### Task A
According to the concert review, how long has Passenger been on tour with Sheeran?
### Task B
Reproduce the concert review word for word from "It puts a massive" up to and including "a thousand fans.".

With the setlist mostly from his triple platinum album +, the crowd eagerly chants the lyrics to the chart-topping singles including ‘Drunk’, ‘Lego House’ and ‘Give Me Love’, tracks off his earlier EPs and after some practice runs, nails the cover songs too.

It puts a massive smile on Sheeran’s face when the lyrics are screamed back to him, encouraged by his words: “We will judge you if you don’t sing!” His lyrics melt into shouts and screams whenever Sheeran added an extra, crazy fast rap verse to a song, but somehow the crowd manages to keep up when he mashes the chorus of Macklemore’s ‘Thrift Shop’ into the extended version of ‘You Need Me, I Don’t Need You’.

It’s something special to see Sheeran sing a duet with his mate Passenger (Mike Rosenberg) who’s been on tour with him for the past 15 months. They take a verse each from Passenger’s own song ‘Hearts on Fire’ and sing together for the chorus, each armed with only an acoustic guitar. While Sheeran certainly deserves all the applause he gets, it’s refreshing to actually hear him sing this song without the echo of a thousand fans.

At last year’s gig it was impressive when the audience of the Palais Theatre fell utterly silent upon request. Achieving the same result at a sold out show at Festival Hall tonight just goes to show how captivating a performer and songwriter Sheeran truly is. We’re stunned into silence when ‘The Parting Glass’ – a hidden bonus track from the album ‘+’ – begins playing. With just his one guitar, Sheeran strips the traditional Scottish and Irish song right back before morphing the tune into ‘The A-Team’ for one hell of a finale.

### Records shown
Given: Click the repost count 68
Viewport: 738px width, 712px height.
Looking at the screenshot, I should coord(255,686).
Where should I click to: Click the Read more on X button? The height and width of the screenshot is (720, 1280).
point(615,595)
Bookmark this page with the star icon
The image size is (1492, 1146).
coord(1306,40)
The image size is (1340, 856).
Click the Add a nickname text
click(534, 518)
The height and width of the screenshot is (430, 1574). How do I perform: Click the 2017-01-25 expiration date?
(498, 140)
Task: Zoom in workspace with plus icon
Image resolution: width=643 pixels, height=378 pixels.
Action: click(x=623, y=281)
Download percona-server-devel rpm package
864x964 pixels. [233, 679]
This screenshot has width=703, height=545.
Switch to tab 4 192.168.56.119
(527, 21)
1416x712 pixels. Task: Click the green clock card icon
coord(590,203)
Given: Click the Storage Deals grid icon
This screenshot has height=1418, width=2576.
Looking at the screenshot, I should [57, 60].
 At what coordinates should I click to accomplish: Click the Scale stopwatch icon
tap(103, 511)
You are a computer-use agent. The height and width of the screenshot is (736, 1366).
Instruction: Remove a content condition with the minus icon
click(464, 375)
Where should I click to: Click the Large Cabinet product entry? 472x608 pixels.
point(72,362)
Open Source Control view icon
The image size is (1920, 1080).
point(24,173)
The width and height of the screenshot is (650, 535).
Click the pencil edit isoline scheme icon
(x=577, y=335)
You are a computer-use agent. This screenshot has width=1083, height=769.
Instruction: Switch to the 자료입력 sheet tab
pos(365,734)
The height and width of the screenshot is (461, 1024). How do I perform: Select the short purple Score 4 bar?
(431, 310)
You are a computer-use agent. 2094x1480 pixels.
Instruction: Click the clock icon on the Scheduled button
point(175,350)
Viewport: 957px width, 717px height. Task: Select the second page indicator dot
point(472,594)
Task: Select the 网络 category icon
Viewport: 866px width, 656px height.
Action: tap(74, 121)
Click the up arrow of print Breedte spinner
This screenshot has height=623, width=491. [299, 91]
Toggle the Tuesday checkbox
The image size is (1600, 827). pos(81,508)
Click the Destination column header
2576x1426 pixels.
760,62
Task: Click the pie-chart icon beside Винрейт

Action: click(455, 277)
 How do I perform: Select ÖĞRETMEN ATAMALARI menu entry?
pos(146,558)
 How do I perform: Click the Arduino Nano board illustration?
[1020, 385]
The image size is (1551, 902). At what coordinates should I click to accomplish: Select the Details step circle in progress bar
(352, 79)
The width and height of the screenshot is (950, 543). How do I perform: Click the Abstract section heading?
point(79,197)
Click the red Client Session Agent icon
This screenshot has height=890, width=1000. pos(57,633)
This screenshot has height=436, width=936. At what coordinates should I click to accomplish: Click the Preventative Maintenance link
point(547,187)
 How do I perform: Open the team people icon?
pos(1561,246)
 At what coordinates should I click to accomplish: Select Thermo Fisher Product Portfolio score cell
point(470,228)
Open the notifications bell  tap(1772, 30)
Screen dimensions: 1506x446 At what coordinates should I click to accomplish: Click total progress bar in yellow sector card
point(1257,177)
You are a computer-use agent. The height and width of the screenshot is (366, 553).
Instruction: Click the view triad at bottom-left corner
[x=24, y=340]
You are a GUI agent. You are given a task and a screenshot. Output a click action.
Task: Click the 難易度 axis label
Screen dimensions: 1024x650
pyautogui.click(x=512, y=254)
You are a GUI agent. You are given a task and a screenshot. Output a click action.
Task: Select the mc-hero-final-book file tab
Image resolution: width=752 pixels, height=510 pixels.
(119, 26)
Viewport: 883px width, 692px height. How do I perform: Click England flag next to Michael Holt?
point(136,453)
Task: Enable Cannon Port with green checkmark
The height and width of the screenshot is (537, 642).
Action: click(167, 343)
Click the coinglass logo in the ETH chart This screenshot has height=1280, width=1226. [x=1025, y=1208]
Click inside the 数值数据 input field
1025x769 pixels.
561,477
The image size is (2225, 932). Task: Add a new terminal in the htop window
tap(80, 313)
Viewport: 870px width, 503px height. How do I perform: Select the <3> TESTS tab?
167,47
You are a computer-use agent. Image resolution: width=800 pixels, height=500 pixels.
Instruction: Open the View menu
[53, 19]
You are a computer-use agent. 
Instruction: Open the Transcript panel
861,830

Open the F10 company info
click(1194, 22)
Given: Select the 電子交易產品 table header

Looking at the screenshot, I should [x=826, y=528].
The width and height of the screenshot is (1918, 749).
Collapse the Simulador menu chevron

### Exercise output A
For the past 15 months.

### Exercise output B
It puts a massive smile on Sheeran’s face when the lyrics are screamed back to him, encouraged by his words: “We will judge you if you don’t sing!” His lyrics melt into shouts and screams whenever Sheeran added an extra, crazy fast rap verse to a song, but somehow the crowd manages to keep up when he mashes the chorus of Macklemore’s ‘Thrift Shop’ into the extended version of ‘You Need Me, I Don’t Need You’.

It’s something special to see Sheeran sing a duet with his mate Passenger (Mike Rosenberg) who’s been on tour with him for the past 15 months. They take a verse each from Passenger’s own song ‘Hearts on Fire’ and sing together for the chorus, each armed with only an acoustic guitar. While Sheeran certainly deserves all the applause he gets, it’s refreshing to actually hear him sing this song without the echo of a thousand fans.